▸ Entries provided
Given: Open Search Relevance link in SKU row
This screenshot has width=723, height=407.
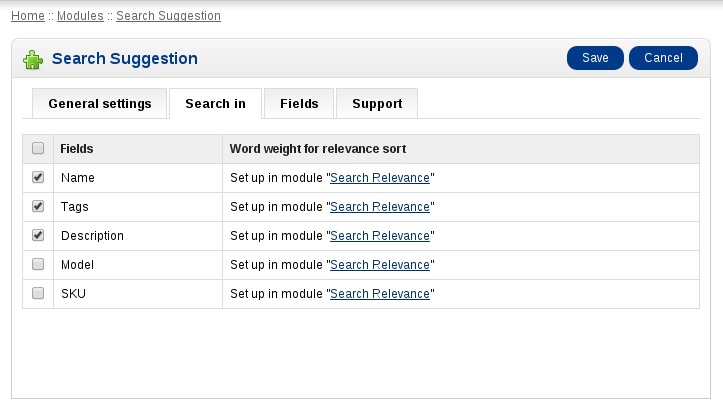Looking at the screenshot, I should point(380,294).
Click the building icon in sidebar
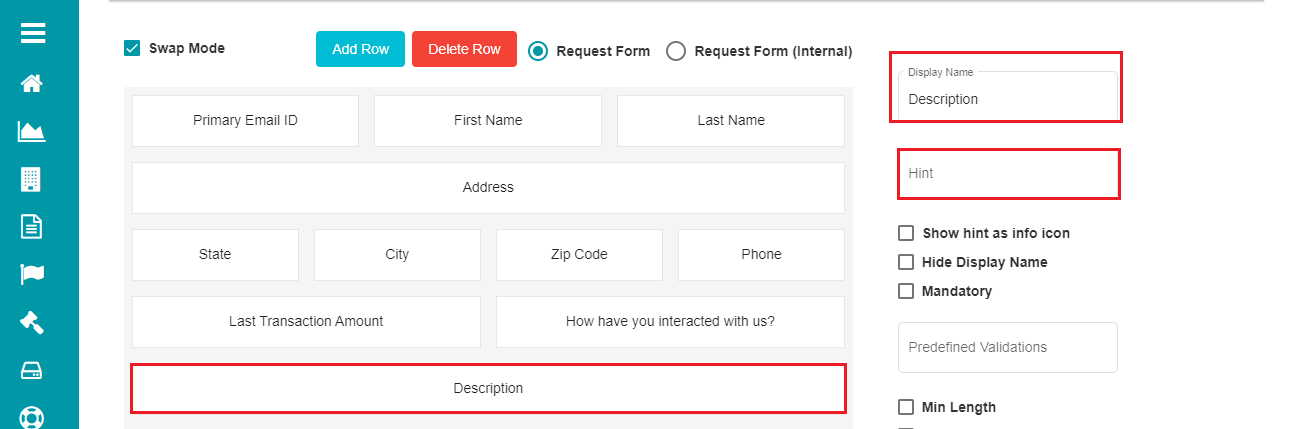Screen dimensions: 1291x429 coord(32,179)
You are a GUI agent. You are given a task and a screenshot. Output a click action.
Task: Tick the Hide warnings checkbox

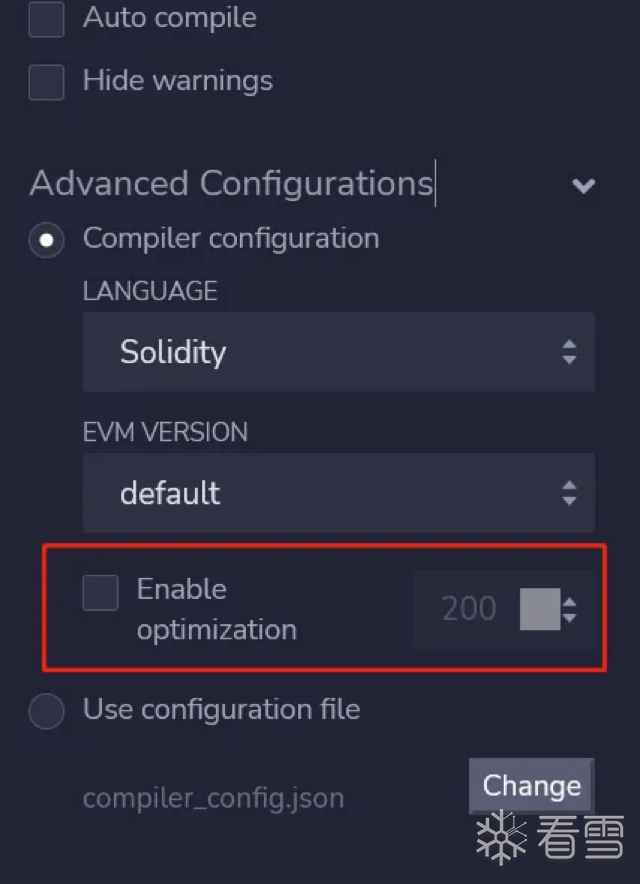46,82
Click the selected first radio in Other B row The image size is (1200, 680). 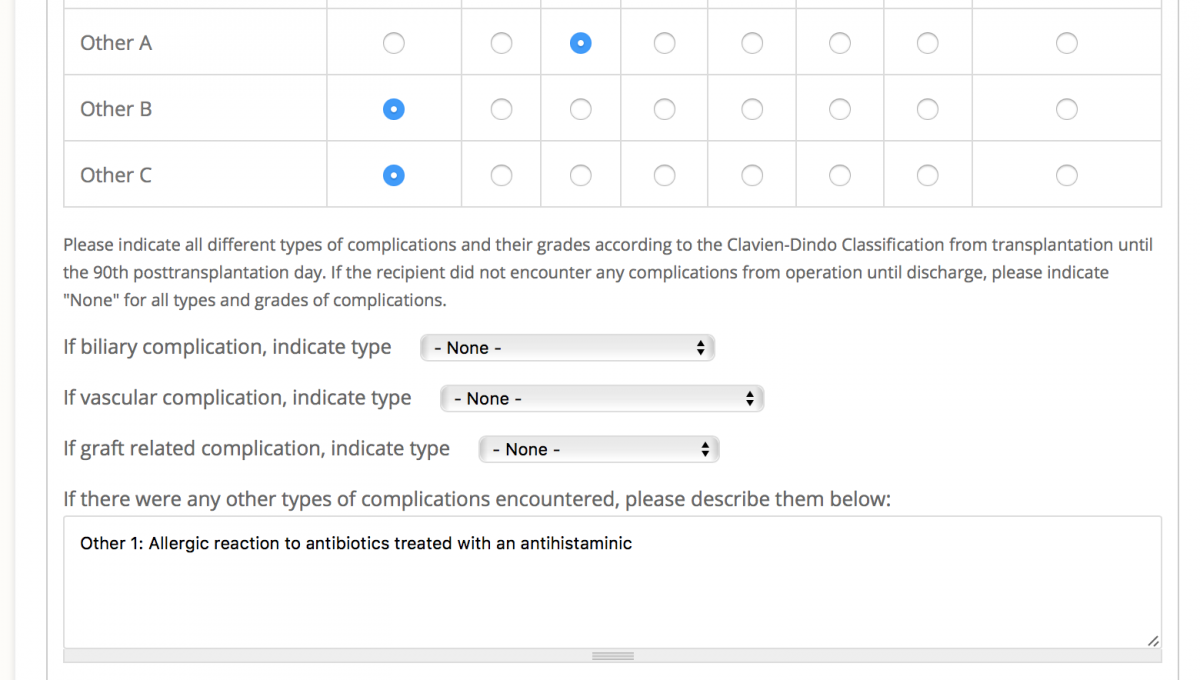click(x=394, y=109)
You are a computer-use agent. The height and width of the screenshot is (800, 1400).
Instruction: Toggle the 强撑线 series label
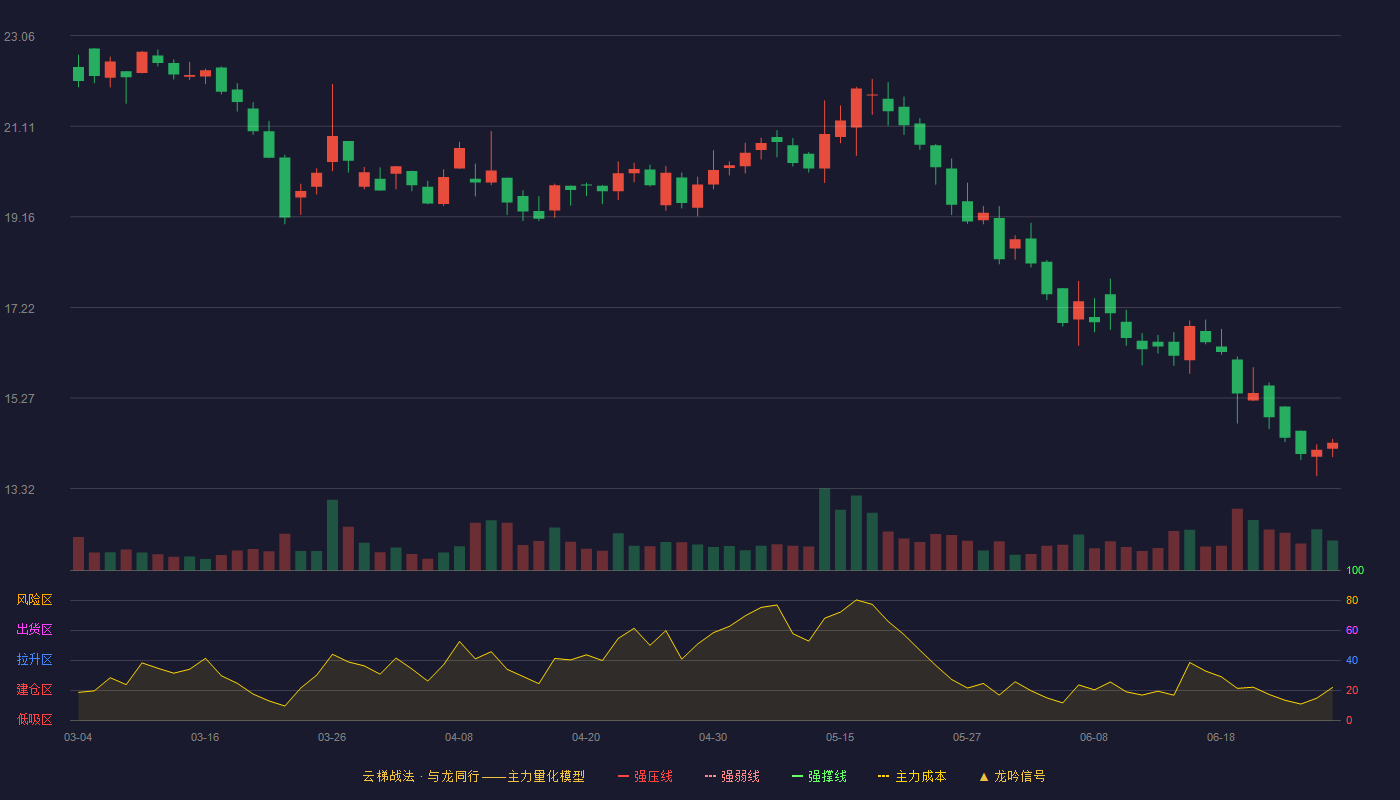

▸ Goal of the exercise
In the material above, how many lines contain "agent"? Reply with only the number.

▸ Task solution
2